▸ **Records for the task**
####################
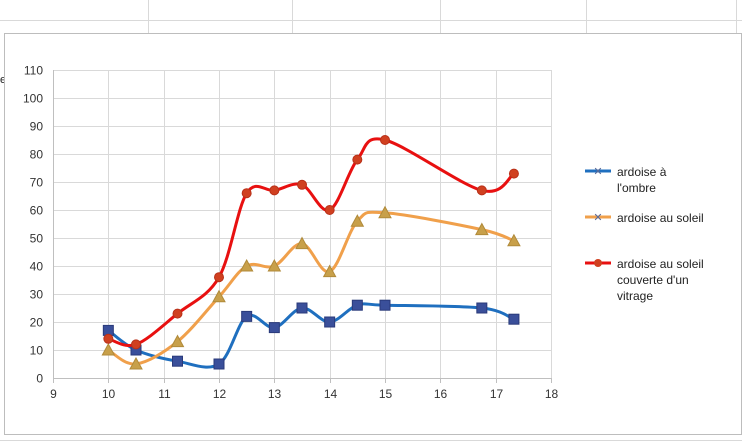  What do you see at coordinates (40, 379) in the screenshot?
I see `y-tick-label: 0` at bounding box center [40, 379].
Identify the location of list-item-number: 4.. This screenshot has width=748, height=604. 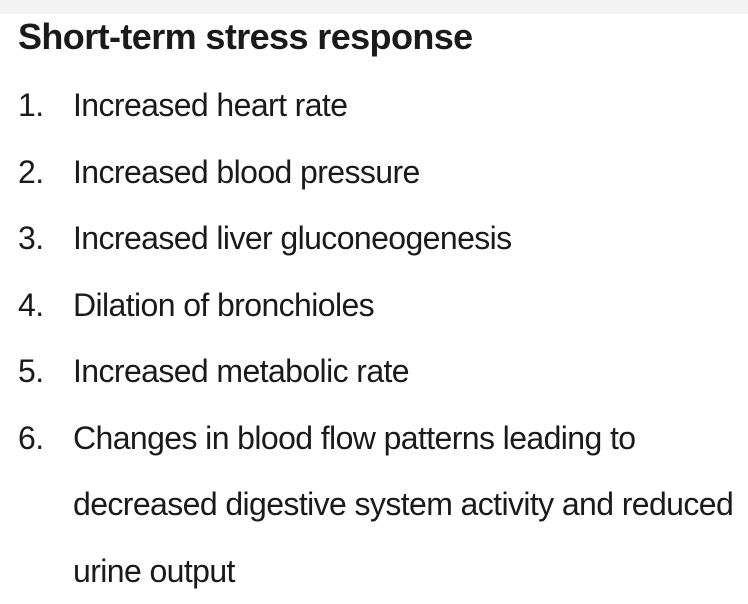
(46, 306).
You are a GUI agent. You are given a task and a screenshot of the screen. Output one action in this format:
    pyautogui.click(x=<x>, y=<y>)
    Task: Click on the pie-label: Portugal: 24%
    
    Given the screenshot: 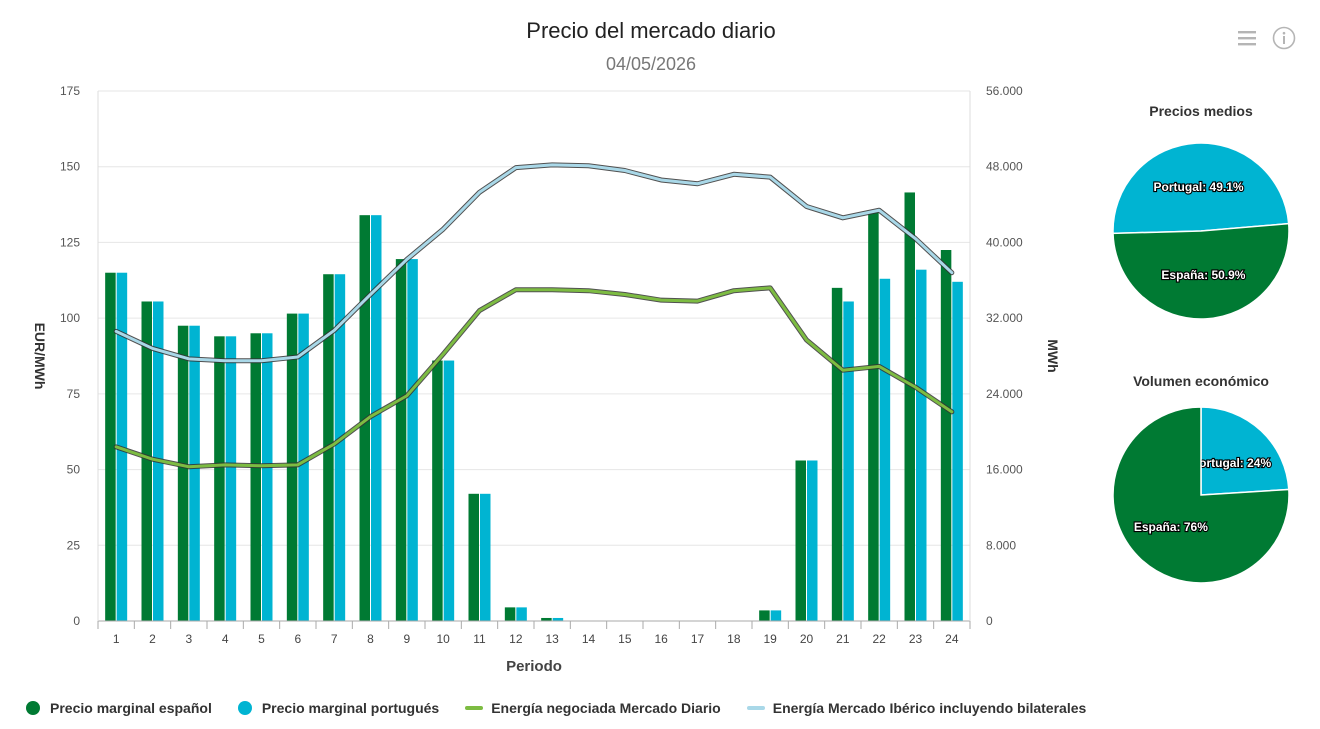 What is the action you would take?
    pyautogui.click(x=1231, y=463)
####################
▸ **What you will do**
Return each line above that contains the string "label".

▸ **Expected output**
I see `y-tick-label: 0` at bounding box center [40, 379].
    Task: Click on the pie-label: Portugal: 24%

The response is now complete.